■ **ASSIGNED TASK**:
Please print every line of the listing, unchanged.

■ **PROVIDED MATERIAL**:
- Opening Delimiter -

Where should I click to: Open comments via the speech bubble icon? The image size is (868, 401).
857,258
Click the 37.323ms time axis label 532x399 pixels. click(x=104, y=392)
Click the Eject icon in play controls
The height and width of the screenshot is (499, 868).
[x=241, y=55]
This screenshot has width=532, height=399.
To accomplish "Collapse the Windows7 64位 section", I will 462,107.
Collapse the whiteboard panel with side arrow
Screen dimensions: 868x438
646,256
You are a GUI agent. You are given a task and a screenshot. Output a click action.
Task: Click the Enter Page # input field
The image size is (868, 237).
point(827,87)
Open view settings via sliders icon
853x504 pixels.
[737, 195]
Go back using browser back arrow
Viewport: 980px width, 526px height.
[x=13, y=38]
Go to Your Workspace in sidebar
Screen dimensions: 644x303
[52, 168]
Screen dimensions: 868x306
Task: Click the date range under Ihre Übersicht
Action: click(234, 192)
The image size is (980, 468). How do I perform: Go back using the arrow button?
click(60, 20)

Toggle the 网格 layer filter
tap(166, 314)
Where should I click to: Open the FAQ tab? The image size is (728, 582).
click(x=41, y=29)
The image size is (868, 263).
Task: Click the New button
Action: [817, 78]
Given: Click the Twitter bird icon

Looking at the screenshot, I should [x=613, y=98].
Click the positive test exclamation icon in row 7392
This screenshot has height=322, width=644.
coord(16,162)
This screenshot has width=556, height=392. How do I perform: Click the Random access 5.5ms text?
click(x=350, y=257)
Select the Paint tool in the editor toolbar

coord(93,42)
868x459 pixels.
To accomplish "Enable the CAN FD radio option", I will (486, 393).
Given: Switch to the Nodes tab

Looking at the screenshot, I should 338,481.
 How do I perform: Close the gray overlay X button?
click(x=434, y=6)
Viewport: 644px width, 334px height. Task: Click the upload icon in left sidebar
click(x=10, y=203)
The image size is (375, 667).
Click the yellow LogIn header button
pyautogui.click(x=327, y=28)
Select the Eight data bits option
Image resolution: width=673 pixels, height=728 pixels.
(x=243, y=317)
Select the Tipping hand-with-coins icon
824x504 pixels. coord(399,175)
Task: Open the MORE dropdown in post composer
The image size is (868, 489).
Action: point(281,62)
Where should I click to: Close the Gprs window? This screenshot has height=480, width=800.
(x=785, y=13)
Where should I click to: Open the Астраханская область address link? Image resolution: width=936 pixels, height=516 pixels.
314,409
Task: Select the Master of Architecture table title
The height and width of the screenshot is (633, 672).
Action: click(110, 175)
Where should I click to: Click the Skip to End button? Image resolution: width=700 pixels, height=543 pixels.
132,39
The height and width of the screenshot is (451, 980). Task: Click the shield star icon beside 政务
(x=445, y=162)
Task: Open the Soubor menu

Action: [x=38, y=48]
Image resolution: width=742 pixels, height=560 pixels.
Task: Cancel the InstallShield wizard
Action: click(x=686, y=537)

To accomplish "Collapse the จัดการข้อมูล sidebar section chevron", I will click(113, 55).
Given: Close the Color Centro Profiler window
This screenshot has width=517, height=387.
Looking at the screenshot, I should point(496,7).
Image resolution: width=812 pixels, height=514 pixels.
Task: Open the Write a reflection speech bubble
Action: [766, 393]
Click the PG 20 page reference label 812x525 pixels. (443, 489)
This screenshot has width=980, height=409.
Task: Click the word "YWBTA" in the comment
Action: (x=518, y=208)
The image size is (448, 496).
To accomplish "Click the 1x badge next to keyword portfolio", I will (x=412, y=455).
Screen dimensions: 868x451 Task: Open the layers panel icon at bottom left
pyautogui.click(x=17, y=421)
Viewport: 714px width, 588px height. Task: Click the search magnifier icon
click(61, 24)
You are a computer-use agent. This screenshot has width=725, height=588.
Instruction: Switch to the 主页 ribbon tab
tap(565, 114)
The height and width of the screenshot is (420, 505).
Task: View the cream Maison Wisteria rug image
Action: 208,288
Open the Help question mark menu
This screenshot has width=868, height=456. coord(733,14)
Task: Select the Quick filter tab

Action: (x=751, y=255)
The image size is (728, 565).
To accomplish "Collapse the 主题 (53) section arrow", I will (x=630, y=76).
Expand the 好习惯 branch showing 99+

- Closing Delimiter -

■ **YOUR SOLUTION**:
Where should I click to: Open comments via the speech bubble icon? The image size is (868, 401).
857,258
Click the 37.323ms time axis label 532x399 pixels. click(x=104, y=392)
Click the Eject icon in play controls
The height and width of the screenshot is (499, 868).
[x=241, y=55]
This screenshot has width=532, height=399.
To accomplish "Collapse the Windows7 64位 section", I will 462,107.
Collapse the whiteboard panel with side arrow
Screen dimensions: 868x438
646,256
You are a GUI agent. You are given a task and a screenshot. Output a click action.
Task: Click the Enter Page # input field
The image size is (868, 237).
point(827,87)
Open view settings via sliders icon
853x504 pixels.
[737, 195]
Go back using browser back arrow
Viewport: 980px width, 526px height.
[x=13, y=38]
Go to Your Workspace in sidebar
Screen dimensions: 644x303
[52, 168]
Screen dimensions: 868x306
Task: Click the date range under Ihre Übersicht
Action: click(234, 192)
The image size is (980, 468). How do I perform: Go back using the arrow button?
click(60, 20)

Toggle the 网格 layer filter
tap(166, 314)
Where should I click to: Open the FAQ tab? The image size is (728, 582).
click(x=41, y=29)
The image size is (868, 263).
Task: Click the New button
Action: [817, 78]
Given: Click the Twitter bird icon

Looking at the screenshot, I should [x=613, y=98].
Click the positive test exclamation icon in row 7392
This screenshot has height=322, width=644.
coord(16,162)
This screenshot has width=556, height=392. How do I perform: Click the Random access 5.5ms text?
click(x=350, y=257)
Select the Paint tool in the editor toolbar

coord(93,42)
868x459 pixels.
To accomplish "Enable the CAN FD radio option", I will (486, 393).
Given: Switch to the Nodes tab

Looking at the screenshot, I should 338,481.
 How do I perform: Close the gray overlay X button?
click(x=434, y=6)
Viewport: 644px width, 334px height. Task: Click the upload icon in left sidebar
click(x=10, y=203)
The image size is (375, 667).
Click the yellow LogIn header button
pyautogui.click(x=327, y=28)
Select the Eight data bits option
Image resolution: width=673 pixels, height=728 pixels.
(x=243, y=317)
Select the Tipping hand-with-coins icon
824x504 pixels. coord(399,175)
Task: Open the MORE dropdown in post composer
The image size is (868, 489).
Action: point(281,62)
Where should I click to: Close the Gprs window? This screenshot has height=480, width=800.
(x=785, y=13)
Where should I click to: Open the Астраханская область address link? Image resolution: width=936 pixels, height=516 pixels.
314,409
Task: Select the Master of Architecture table title
The height and width of the screenshot is (633, 672).
Action: click(110, 175)
Where should I click to: Click the Skip to End button? Image resolution: width=700 pixels, height=543 pixels.
132,39
The height and width of the screenshot is (451, 980). Task: Click the shield star icon beside 政务
(x=445, y=162)
Task: Open the Soubor menu

Action: [x=38, y=48]
Image resolution: width=742 pixels, height=560 pixels.
Task: Cancel the InstallShield wizard
Action: click(x=686, y=537)

To accomplish "Collapse the จัดการข้อมูล sidebar section chevron", I will click(113, 55).
Given: Close the Color Centro Profiler window
This screenshot has width=517, height=387.
Looking at the screenshot, I should point(496,7).
Image resolution: width=812 pixels, height=514 pixels.
Task: Open the Write a reflection speech bubble
Action: [766, 393]
Click the PG 20 page reference label 812x525 pixels. (443, 489)
This screenshot has width=980, height=409.
Task: Click the word "YWBTA" in the comment
Action: (x=518, y=208)
The image size is (448, 496).
To accomplish "Click the 1x badge next to keyword portfolio", I will (x=412, y=455).
Screen dimensions: 868x451 Task: Open the layers panel icon at bottom left
pyautogui.click(x=17, y=421)
Viewport: 714px width, 588px height. Task: Click the search magnifier icon
click(61, 24)
You are a computer-use agent. This screenshot has width=725, height=588.
Instruction: Switch to the 主页 ribbon tab
tap(565, 114)
The height and width of the screenshot is (420, 505).
Task: View the cream Maison Wisteria rug image
Action: 208,288
Open the Help question mark menu
This screenshot has width=868, height=456. coord(733,14)
Task: Select the Quick filter tab

Action: (x=751, y=255)
The image size is (728, 565).
To accomplish "Collapse the 主题 (53) section arrow", I will (x=630, y=76).
Expand the 好习惯 branch showing 99+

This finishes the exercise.